:: Recorded data

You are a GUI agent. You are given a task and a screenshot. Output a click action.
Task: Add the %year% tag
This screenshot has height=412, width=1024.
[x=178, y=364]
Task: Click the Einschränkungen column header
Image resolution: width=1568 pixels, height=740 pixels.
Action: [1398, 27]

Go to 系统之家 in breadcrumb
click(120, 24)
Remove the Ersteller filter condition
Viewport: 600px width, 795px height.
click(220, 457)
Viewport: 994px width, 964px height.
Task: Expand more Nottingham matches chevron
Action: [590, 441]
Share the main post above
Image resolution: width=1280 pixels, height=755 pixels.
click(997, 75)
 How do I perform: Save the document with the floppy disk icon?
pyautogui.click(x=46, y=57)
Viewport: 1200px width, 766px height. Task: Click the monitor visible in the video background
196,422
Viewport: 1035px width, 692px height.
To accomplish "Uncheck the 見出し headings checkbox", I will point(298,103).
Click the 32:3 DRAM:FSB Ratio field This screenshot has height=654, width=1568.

::::

Your reply must be the entries above, returned word for word.

You are a GUI agent. You are given a task and a screenshot. Output a click action.
Task: Add the %year% tag
This screenshot has height=412, width=1024.
[x=178, y=364]
Task: Click the Einschränkungen column header
Image resolution: width=1568 pixels, height=740 pixels.
Action: [1398, 27]

Go to 系统之家 in breadcrumb
click(120, 24)
Remove the Ersteller filter condition
Viewport: 600px width, 795px height.
click(220, 457)
Viewport: 994px width, 964px height.
Task: Expand more Nottingham matches chevron
Action: [590, 441]
Share the main post above
Image resolution: width=1280 pixels, height=755 pixels.
click(997, 75)
 How do I perform: Save the document with the floppy disk icon?
pyautogui.click(x=46, y=57)
Viewport: 1200px width, 766px height. Task: Click the monitor visible in the video background
196,422
Viewport: 1035px width, 692px height.
To accomplish "Uncheck the 見出し headings checkbox", I will point(298,103).
Click the 32:3 DRAM:FSB Ratio field This screenshot has height=654, width=1568.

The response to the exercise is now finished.